AVAILABLE DATA >>
---

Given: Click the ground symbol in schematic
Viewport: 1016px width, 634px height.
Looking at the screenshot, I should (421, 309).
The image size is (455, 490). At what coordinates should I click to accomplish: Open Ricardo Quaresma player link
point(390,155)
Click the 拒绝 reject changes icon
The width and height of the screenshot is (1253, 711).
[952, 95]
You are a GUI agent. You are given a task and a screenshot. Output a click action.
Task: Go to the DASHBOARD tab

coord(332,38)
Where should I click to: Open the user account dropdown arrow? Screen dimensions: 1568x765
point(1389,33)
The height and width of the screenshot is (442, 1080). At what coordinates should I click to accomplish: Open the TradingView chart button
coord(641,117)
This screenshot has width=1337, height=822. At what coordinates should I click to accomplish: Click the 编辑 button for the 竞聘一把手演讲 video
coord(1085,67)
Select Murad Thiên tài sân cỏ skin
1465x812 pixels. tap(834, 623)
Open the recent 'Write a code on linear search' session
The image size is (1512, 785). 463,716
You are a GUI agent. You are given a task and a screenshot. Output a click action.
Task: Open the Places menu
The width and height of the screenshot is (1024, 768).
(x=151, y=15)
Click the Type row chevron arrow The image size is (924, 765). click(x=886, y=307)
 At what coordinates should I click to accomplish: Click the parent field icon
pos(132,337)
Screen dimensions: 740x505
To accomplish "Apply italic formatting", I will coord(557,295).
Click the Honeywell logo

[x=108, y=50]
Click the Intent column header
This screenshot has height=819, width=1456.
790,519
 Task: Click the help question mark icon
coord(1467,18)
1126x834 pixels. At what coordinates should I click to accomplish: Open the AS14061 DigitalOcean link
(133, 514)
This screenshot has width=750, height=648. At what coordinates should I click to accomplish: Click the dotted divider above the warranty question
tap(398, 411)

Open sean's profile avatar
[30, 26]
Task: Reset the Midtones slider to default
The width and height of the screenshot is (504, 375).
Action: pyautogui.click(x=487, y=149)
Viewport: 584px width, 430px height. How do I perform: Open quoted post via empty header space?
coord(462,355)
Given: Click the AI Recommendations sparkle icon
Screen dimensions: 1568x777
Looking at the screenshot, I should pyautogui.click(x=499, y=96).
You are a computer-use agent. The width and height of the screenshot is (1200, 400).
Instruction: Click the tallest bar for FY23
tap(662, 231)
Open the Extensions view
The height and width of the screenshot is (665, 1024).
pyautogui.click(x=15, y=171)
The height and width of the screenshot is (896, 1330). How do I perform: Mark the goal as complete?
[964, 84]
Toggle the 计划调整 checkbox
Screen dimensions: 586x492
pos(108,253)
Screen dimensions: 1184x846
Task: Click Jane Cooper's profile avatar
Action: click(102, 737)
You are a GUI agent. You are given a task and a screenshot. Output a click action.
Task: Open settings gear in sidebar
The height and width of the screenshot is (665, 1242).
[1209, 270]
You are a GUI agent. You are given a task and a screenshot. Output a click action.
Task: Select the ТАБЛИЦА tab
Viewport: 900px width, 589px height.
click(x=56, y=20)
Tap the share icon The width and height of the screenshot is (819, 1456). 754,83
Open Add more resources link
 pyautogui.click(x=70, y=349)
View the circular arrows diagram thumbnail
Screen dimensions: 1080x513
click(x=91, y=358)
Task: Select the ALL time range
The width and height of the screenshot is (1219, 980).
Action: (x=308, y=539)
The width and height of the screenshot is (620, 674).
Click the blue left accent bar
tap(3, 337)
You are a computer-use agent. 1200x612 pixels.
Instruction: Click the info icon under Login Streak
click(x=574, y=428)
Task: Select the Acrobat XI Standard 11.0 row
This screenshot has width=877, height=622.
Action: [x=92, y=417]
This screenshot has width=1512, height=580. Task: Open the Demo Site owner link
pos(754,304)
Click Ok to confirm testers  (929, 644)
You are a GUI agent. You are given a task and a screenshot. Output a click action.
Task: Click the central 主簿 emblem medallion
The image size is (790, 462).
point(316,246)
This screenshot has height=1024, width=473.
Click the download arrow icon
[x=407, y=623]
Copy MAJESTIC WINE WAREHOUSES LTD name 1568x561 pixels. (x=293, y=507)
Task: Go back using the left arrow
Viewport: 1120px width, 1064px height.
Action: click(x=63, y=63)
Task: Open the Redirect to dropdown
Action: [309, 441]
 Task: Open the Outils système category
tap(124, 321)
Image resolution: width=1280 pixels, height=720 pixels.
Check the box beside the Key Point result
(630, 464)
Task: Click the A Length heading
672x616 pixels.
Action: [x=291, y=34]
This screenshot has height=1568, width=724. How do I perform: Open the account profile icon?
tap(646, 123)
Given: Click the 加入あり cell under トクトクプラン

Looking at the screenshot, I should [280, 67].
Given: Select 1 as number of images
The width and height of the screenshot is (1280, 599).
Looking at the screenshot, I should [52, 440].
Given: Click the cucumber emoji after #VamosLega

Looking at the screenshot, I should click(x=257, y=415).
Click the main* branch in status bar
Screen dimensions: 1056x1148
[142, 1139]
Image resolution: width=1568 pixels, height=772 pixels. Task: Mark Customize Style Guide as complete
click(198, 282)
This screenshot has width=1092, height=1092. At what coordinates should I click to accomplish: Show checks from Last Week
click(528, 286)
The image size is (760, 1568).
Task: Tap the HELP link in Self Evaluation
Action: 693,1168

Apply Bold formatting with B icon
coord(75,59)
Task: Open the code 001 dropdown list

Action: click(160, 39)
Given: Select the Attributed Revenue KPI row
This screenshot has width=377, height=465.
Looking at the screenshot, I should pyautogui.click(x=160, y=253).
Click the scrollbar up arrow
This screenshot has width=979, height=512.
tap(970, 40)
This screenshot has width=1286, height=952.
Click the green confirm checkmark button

---

An exact copy of the listing above is what this exercise asks for.

Given: Click the ground symbol in schematic
Viewport: 1016px width, 634px height.
Looking at the screenshot, I should (421, 309).
The image size is (455, 490). At what coordinates should I click to accomplish: Open Ricardo Quaresma player link
point(390,155)
Click the 拒绝 reject changes icon
The width and height of the screenshot is (1253, 711).
[952, 95]
You are a GUI agent. You are given a task and a screenshot. Output a click action.
Task: Go to the DASHBOARD tab

coord(332,38)
Where should I click to: Open the user account dropdown arrow? Screen dimensions: 1568x765
point(1389,33)
The height and width of the screenshot is (442, 1080). At what coordinates should I click to accomplish: Open the TradingView chart button
coord(641,117)
This screenshot has width=1337, height=822. At what coordinates should I click to accomplish: Click the 编辑 button for the 竞聘一把手演讲 video
coord(1085,67)
Select Murad Thiên tài sân cỏ skin
1465x812 pixels. tap(834, 623)
Open the recent 'Write a code on linear search' session
The image size is (1512, 785). 463,716
You are a GUI agent. You are given a task and a screenshot. Output a click action.
Task: Open the Places menu
The width and height of the screenshot is (1024, 768).
(x=151, y=15)
Click the Type row chevron arrow The image size is (924, 765). click(x=886, y=307)
 At what coordinates should I click to accomplish: Click the parent field icon
pos(132,337)
Screen dimensions: 740x505
To accomplish "Apply italic formatting", I will coord(557,295).
Click the Honeywell logo

[x=108, y=50]
Click the Intent column header
This screenshot has height=819, width=1456.
790,519
 Task: Click the help question mark icon
coord(1467,18)
1126x834 pixels. At what coordinates should I click to accomplish: Open the AS14061 DigitalOcean link
(133, 514)
This screenshot has width=750, height=648. At what coordinates should I click to accomplish: Click the dotted divider above the warranty question
tap(398, 411)

Open sean's profile avatar
[30, 26]
Task: Reset the Midtones slider to default
The width and height of the screenshot is (504, 375).
Action: pyautogui.click(x=487, y=149)
Viewport: 584px width, 430px height. How do I perform: Open quoted post via empty header space?
coord(462,355)
Given: Click the AI Recommendations sparkle icon
Screen dimensions: 1568x777
Looking at the screenshot, I should pyautogui.click(x=499, y=96).
You are a computer-use agent. The width and height of the screenshot is (1200, 400).
Instruction: Click the tallest bar for FY23
tap(662, 231)
Open the Extensions view
The height and width of the screenshot is (665, 1024).
pyautogui.click(x=15, y=171)
The height and width of the screenshot is (896, 1330). How do I perform: Mark the goal as complete?
[964, 84]
Toggle the 计划调整 checkbox
Screen dimensions: 586x492
pos(108,253)
Screen dimensions: 1184x846
Task: Click Jane Cooper's profile avatar
Action: click(102, 737)
You are a GUI agent. You are given a task and a screenshot. Output a click action.
Task: Open settings gear in sidebar
The height and width of the screenshot is (665, 1242).
[1209, 270]
You are a GUI agent. You are given a task and a screenshot. Output a click action.
Task: Select the ТАБЛИЦА tab
Viewport: 900px width, 589px height.
click(x=56, y=20)
Tap the share icon The width and height of the screenshot is (819, 1456). 754,83
Open Add more resources link
 pyautogui.click(x=70, y=349)
View the circular arrows diagram thumbnail
Screen dimensions: 1080x513
click(x=91, y=358)
Task: Select the ALL time range
The width and height of the screenshot is (1219, 980).
Action: (x=308, y=539)
The width and height of the screenshot is (620, 674).
Click the blue left accent bar
tap(3, 337)
You are a computer-use agent. 1200x612 pixels.
Instruction: Click the info icon under Login Streak
click(x=574, y=428)
Task: Select the Acrobat XI Standard 11.0 row
This screenshot has width=877, height=622.
Action: [x=92, y=417]
This screenshot has width=1512, height=580. Task: Open the Demo Site owner link
pos(754,304)
Click Ok to confirm testers  (929, 644)
You are a GUI agent. You are given a task and a screenshot. Output a click action.
Task: Click the central 主簿 emblem medallion
The image size is (790, 462).
point(316,246)
This screenshot has height=1024, width=473.
Click the download arrow icon
[x=407, y=623]
Copy MAJESTIC WINE WAREHOUSES LTD name 1568x561 pixels. (x=293, y=507)
Task: Go back using the left arrow
Viewport: 1120px width, 1064px height.
Action: click(x=63, y=63)
Task: Open the Redirect to dropdown
Action: [309, 441]
 Task: Open the Outils système category
tap(124, 321)
Image resolution: width=1280 pixels, height=720 pixels.
Check the box beside the Key Point result
(630, 464)
Task: Click the A Length heading
672x616 pixels.
Action: [x=291, y=34]
This screenshot has height=1568, width=724. How do I perform: Open the account profile icon?
tap(646, 123)
Given: Click the 加入あり cell under トクトクプラン

Looking at the screenshot, I should [280, 67].
Given: Select 1 as number of images
The width and height of the screenshot is (1280, 599).
Looking at the screenshot, I should [52, 440].
Given: Click the cucumber emoji after #VamosLega

Looking at the screenshot, I should click(x=257, y=415).
Click the main* branch in status bar
Screen dimensions: 1056x1148
[142, 1139]
Image resolution: width=1568 pixels, height=772 pixels. Task: Mark Customize Style Guide as complete
click(198, 282)
This screenshot has width=1092, height=1092. At what coordinates should I click to accomplish: Show checks from Last Week
click(528, 286)
The image size is (760, 1568).
Task: Tap the HELP link in Self Evaluation
Action: 693,1168

Apply Bold formatting with B icon
coord(75,59)
Task: Open the code 001 dropdown list

Action: click(160, 39)
Given: Select the Attributed Revenue KPI row
This screenshot has width=377, height=465.
Looking at the screenshot, I should pyautogui.click(x=160, y=253).
Click the scrollbar up arrow
This screenshot has width=979, height=512.
tap(970, 40)
This screenshot has width=1286, height=952.
Click the green confirm checkmark button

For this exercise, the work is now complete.